[What you are asked to do]: Could you write out the opening lines of the data, word for word, stopping after the line that contains "This screenshot has width=901, height=772."?
----------
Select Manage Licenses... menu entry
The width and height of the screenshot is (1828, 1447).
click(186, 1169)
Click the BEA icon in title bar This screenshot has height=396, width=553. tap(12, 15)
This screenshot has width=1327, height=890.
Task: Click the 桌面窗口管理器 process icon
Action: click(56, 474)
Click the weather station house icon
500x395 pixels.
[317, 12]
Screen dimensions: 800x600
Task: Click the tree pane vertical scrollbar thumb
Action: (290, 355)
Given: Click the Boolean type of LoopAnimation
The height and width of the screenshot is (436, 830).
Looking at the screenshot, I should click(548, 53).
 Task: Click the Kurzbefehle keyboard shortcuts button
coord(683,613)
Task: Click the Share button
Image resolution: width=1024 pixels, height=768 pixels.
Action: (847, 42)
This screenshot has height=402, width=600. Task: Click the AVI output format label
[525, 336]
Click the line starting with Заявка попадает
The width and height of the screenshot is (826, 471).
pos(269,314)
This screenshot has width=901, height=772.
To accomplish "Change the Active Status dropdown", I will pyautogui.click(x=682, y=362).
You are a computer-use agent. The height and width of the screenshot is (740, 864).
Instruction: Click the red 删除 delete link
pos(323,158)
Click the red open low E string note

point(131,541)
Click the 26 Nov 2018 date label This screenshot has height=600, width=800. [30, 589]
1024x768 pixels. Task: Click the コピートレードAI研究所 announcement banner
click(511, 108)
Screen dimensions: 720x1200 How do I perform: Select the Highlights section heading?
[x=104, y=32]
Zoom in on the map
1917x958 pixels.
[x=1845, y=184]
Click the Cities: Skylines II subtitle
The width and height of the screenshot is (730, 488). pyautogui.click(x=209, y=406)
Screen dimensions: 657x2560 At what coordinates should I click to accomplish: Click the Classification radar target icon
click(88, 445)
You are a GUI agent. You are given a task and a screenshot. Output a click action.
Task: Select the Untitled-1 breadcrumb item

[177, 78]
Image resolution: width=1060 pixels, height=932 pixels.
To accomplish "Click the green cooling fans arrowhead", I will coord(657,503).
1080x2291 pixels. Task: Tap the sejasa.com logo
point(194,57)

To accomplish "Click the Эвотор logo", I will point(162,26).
----------
[Solution for this task]:
Select Manage Licenses... menu entry
The width and height of the screenshot is (1828, 1447).
click(186, 1169)
Click the BEA icon in title bar This screenshot has height=396, width=553. tap(12, 15)
This screenshot has width=1327, height=890.
Task: Click the 桌面窗口管理器 process icon
Action: click(56, 474)
Click the weather station house icon
500x395 pixels.
[317, 12]
Screen dimensions: 800x600
Task: Click the tree pane vertical scrollbar thumb
Action: (290, 355)
Given: Click the Boolean type of LoopAnimation
The height and width of the screenshot is (436, 830).
Looking at the screenshot, I should click(548, 53).
 Task: Click the Kurzbefehle keyboard shortcuts button
coord(683,613)
Task: Click the Share button
Image resolution: width=1024 pixels, height=768 pixels.
Action: (847, 42)
This screenshot has height=402, width=600. Task: Click the AVI output format label
[525, 336]
Click the line starting with Заявка попадает
The width and height of the screenshot is (826, 471).
pos(269,314)
This screenshot has width=901, height=772.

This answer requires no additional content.